> [THE PROBLEM]: Your result will be the set of lines with "field", copied from the material below.
────────────────────────────────────────
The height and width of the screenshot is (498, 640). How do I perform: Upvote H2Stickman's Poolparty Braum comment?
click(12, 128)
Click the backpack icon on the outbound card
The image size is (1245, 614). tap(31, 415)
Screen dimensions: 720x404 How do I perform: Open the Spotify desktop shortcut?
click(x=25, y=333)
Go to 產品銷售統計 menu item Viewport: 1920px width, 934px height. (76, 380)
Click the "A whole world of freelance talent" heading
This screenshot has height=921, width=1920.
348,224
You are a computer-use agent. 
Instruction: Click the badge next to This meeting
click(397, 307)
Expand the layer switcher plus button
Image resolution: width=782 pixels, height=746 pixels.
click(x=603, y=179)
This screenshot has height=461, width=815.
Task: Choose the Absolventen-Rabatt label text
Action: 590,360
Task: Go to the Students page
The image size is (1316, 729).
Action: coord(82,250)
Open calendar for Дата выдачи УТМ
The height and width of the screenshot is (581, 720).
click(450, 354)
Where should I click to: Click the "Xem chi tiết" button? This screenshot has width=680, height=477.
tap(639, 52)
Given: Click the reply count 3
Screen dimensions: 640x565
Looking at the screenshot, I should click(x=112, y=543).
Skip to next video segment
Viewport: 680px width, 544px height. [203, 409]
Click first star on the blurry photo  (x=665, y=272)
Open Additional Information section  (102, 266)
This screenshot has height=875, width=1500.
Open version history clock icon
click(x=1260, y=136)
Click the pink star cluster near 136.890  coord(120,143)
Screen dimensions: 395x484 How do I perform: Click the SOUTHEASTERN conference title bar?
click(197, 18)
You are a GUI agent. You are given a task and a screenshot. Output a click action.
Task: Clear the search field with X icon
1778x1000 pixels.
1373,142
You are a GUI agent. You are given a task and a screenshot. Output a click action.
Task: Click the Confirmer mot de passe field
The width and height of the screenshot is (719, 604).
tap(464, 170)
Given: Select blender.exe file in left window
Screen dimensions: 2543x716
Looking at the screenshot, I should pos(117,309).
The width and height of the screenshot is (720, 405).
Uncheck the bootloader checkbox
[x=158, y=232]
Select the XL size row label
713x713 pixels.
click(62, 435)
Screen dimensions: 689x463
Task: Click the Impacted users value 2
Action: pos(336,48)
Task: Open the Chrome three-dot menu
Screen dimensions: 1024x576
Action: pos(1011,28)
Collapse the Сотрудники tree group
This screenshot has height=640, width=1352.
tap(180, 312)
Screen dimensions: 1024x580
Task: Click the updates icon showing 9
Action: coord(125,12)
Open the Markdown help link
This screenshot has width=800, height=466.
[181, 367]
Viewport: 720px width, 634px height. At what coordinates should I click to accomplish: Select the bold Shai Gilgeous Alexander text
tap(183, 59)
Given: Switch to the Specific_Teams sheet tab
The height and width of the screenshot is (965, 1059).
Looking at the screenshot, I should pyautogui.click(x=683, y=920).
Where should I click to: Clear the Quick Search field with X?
────────────────────────────────────────
> [FINAL ANSWER]:
Task: Clear the search field with X icon
Task: Click the Confirmer mot de passe field
Where should I click to: Clear the Quick Search field with X?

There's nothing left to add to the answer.